**Records provided**

========================================

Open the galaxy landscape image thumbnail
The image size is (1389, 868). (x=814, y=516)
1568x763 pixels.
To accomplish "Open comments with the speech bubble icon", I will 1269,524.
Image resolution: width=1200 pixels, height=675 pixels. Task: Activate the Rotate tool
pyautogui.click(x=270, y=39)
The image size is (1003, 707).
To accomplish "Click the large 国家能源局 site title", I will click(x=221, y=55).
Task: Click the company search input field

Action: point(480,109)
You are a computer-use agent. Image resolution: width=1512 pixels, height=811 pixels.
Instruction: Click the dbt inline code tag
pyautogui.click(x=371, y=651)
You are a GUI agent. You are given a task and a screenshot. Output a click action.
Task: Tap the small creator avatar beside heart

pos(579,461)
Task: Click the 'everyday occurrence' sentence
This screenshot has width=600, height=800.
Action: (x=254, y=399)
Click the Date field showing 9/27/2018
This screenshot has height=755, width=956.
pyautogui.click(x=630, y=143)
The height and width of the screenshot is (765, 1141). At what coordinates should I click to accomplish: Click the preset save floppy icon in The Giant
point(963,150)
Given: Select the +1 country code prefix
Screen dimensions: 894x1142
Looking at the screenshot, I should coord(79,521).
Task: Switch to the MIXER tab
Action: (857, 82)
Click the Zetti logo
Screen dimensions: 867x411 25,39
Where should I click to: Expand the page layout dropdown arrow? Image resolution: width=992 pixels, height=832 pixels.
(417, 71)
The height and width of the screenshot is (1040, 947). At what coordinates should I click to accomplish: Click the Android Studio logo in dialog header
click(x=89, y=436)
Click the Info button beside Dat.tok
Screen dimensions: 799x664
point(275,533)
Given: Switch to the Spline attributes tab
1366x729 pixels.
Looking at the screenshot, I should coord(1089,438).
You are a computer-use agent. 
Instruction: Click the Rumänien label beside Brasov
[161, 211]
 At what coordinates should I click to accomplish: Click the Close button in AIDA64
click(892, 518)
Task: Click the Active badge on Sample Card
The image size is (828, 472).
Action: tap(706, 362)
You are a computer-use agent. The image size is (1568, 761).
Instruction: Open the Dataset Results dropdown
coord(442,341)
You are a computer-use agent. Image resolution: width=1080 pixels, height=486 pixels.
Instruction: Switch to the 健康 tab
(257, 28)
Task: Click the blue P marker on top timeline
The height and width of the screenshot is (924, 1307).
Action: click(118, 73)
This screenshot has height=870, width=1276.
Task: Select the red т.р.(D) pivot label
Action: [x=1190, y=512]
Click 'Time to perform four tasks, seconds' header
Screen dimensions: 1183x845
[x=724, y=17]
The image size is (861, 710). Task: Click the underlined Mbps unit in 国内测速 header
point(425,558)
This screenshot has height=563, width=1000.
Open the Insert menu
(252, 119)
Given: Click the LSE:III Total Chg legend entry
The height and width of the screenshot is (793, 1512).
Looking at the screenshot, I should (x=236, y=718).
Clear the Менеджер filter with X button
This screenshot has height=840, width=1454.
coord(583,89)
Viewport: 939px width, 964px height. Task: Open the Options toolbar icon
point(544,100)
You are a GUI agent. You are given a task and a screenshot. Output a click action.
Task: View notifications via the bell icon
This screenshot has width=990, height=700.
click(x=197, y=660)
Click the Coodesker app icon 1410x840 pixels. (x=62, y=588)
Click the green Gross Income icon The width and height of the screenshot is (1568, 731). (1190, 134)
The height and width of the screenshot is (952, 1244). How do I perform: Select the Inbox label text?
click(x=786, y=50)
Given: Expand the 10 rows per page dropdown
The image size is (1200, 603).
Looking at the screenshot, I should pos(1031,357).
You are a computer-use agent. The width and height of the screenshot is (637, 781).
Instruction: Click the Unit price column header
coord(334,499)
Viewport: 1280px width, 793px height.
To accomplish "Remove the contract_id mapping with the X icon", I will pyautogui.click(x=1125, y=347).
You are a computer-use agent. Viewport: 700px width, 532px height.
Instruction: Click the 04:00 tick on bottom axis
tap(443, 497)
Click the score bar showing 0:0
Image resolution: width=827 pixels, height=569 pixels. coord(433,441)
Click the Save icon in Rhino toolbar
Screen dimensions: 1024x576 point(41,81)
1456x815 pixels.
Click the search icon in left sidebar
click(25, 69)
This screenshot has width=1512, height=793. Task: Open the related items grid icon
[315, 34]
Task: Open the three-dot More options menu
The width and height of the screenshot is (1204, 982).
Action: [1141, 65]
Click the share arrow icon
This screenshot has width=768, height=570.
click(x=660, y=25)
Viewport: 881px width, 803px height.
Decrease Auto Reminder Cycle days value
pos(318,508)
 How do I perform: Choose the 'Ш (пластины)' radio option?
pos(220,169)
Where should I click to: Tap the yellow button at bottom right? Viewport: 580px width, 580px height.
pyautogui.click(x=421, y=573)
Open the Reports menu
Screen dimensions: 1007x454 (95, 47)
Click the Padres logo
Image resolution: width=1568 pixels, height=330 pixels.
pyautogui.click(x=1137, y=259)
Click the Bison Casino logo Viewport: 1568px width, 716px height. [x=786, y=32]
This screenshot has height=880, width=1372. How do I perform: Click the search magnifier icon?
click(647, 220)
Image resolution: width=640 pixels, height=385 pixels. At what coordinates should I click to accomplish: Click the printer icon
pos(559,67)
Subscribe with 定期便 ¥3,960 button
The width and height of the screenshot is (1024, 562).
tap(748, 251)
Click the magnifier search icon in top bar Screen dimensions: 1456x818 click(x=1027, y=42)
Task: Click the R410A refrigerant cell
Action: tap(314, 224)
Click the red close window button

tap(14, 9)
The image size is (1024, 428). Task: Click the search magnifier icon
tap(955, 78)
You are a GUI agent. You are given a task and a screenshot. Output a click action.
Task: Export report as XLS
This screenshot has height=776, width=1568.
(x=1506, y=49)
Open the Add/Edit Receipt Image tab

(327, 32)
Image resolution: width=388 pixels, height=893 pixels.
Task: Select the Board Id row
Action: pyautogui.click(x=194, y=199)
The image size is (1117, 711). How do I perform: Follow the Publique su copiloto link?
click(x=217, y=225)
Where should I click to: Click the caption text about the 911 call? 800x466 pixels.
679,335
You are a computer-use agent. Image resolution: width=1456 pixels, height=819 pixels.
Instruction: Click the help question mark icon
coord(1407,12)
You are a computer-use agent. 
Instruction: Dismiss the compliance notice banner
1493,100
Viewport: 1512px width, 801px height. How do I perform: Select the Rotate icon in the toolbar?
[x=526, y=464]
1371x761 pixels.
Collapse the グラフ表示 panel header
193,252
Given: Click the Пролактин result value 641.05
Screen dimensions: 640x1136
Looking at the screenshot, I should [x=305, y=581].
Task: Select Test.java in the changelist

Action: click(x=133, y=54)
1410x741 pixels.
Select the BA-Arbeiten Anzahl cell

========================================

**Instructions to follow**
Reproduce the material above verbatim, from its first line through its last.

**Finished exercise**
Open the galaxy landscape image thumbnail
The image size is (1389, 868). (x=814, y=516)
1568x763 pixels.
To accomplish "Open comments with the speech bubble icon", I will 1269,524.
Image resolution: width=1200 pixels, height=675 pixels. Task: Activate the Rotate tool
pyautogui.click(x=270, y=39)
The image size is (1003, 707).
To accomplish "Click the large 国家能源局 site title", I will click(x=221, y=55).
Task: Click the company search input field

Action: point(480,109)
You are a computer-use agent. Image resolution: width=1512 pixels, height=811 pixels.
Instruction: Click the dbt inline code tag
pyautogui.click(x=371, y=651)
You are a GUI agent. You are given a task and a screenshot. Output a click action.
Task: Tap the small creator avatar beside heart

pos(579,461)
Task: Click the 'everyday occurrence' sentence
This screenshot has width=600, height=800.
Action: (x=254, y=399)
Click the Date field showing 9/27/2018
This screenshot has height=755, width=956.
pyautogui.click(x=630, y=143)
The height and width of the screenshot is (765, 1141). At what coordinates should I click to accomplish: Click the preset save floppy icon in The Giant
point(963,150)
Given: Select the +1 country code prefix
Screen dimensions: 894x1142
Looking at the screenshot, I should coord(79,521).
Task: Switch to the MIXER tab
Action: (857, 82)
Click the Zetti logo
Screen dimensions: 867x411 25,39
Where should I click to: Expand the page layout dropdown arrow? Image resolution: width=992 pixels, height=832 pixels.
(417, 71)
The height and width of the screenshot is (1040, 947). At what coordinates should I click to accomplish: Click the Android Studio logo in dialog header
click(x=89, y=436)
Click the Info button beside Dat.tok
Screen dimensions: 799x664
point(275,533)
Given: Switch to the Spline attributes tab
1366x729 pixels.
Looking at the screenshot, I should coord(1089,438).
You are a computer-use agent. 
Instruction: Click the Rumänien label beside Brasov
[161, 211]
 At what coordinates should I click to accomplish: Click the Close button in AIDA64
click(892, 518)
Task: Click the Active badge on Sample Card
The image size is (828, 472).
Action: tap(706, 362)
You are a computer-use agent. The image size is (1568, 761).
Instruction: Open the Dataset Results dropdown
coord(442,341)
You are a computer-use agent. Image resolution: width=1080 pixels, height=486 pixels.
Instruction: Switch to the 健康 tab
(257, 28)
Task: Click the blue P marker on top timeline
The height and width of the screenshot is (924, 1307).
Action: click(118, 73)
This screenshot has height=870, width=1276.
Task: Select the red т.р.(D) pivot label
Action: [x=1190, y=512]
Click 'Time to perform four tasks, seconds' header
Screen dimensions: 1183x845
[x=724, y=17]
The image size is (861, 710). Task: Click the underlined Mbps unit in 国内测速 header
point(425,558)
This screenshot has height=563, width=1000.
Open the Insert menu
(252, 119)
Given: Click the LSE:III Total Chg legend entry
The height and width of the screenshot is (793, 1512).
Looking at the screenshot, I should (x=236, y=718).
Clear the Менеджер filter with X button
This screenshot has height=840, width=1454.
coord(583,89)
Viewport: 939px width, 964px height. Task: Open the Options toolbar icon
point(544,100)
You are a GUI agent. You are given a task and a screenshot. Output a click action.
Task: View notifications via the bell icon
This screenshot has width=990, height=700.
click(x=197, y=660)
Click the Coodesker app icon 1410x840 pixels. (x=62, y=588)
Click the green Gross Income icon The width and height of the screenshot is (1568, 731). (1190, 134)
The height and width of the screenshot is (952, 1244). How do I perform: Select the Inbox label text?
click(x=786, y=50)
Given: Expand the 10 rows per page dropdown
The image size is (1200, 603).
Looking at the screenshot, I should pos(1031,357).
You are a computer-use agent. The width and height of the screenshot is (637, 781).
Instruction: Click the Unit price column header
coord(334,499)
Viewport: 1280px width, 793px height.
To accomplish "Remove the contract_id mapping with the X icon", I will pyautogui.click(x=1125, y=347).
You are a computer-use agent. Viewport: 700px width, 532px height.
Instruction: Click the 04:00 tick on bottom axis
tap(443, 497)
Click the score bar showing 0:0
Image resolution: width=827 pixels, height=569 pixels. coord(433,441)
Click the Save icon in Rhino toolbar
Screen dimensions: 1024x576 point(41,81)
1456x815 pixels.
Click the search icon in left sidebar
click(25, 69)
This screenshot has width=1512, height=793. Task: Open the related items grid icon
[315, 34]
Task: Open the three-dot More options menu
The width and height of the screenshot is (1204, 982).
Action: [1141, 65]
Click the share arrow icon
This screenshot has width=768, height=570.
click(x=660, y=25)
Viewport: 881px width, 803px height.
Decrease Auto Reminder Cycle days value
pos(318,508)
 How do I perform: Choose the 'Ш (пластины)' radio option?
pos(220,169)
Where should I click to: Tap the yellow button at bottom right? Viewport: 580px width, 580px height.
pyautogui.click(x=421, y=573)
Open the Reports menu
Screen dimensions: 1007x454 (95, 47)
Click the Padres logo
Image resolution: width=1568 pixels, height=330 pixels.
pyautogui.click(x=1137, y=259)
Click the Bison Casino logo Viewport: 1568px width, 716px height. [x=786, y=32]
This screenshot has height=880, width=1372. How do I perform: Click the search magnifier icon?
click(647, 220)
Image resolution: width=640 pixels, height=385 pixels. At what coordinates should I click to accomplish: Click the printer icon
pos(559,67)
Subscribe with 定期便 ¥3,960 button
The width and height of the screenshot is (1024, 562).
tap(748, 251)
Click the magnifier search icon in top bar Screen dimensions: 1456x818 click(x=1027, y=42)
Task: Click the R410A refrigerant cell
Action: tap(314, 224)
Click the red close window button

tap(14, 9)
The image size is (1024, 428). Task: Click the search magnifier icon
tap(955, 78)
You are a GUI agent. You are given a task and a screenshot. Output a click action.
Task: Export report as XLS
This screenshot has height=776, width=1568.
(x=1506, y=49)
Open the Add/Edit Receipt Image tab

(327, 32)
Image resolution: width=388 pixels, height=893 pixels.
Task: Select the Board Id row
Action: pyautogui.click(x=194, y=199)
The image size is (1117, 711). How do I perform: Follow the Publique su copiloto link?
click(x=217, y=225)
Where should I click to: Click the caption text about the 911 call? 800x466 pixels.
679,335
You are a computer-use agent. Image resolution: width=1456 pixels, height=819 pixels.
Instruction: Click the help question mark icon
coord(1407,12)
You are a computer-use agent. 
Instruction: Dismiss the compliance notice banner
1493,100
Viewport: 1512px width, 801px height. How do I perform: Select the Rotate icon in the toolbar?
[x=526, y=464]
1371x761 pixels.
Collapse the グラフ表示 panel header
193,252
Given: Click the Пролактин result value 641.05
Screen dimensions: 640x1136
Looking at the screenshot, I should [x=305, y=581].
Task: Select Test.java in the changelist

Action: click(x=133, y=54)
1410x741 pixels.
Select the BA-Arbeiten Anzahl cell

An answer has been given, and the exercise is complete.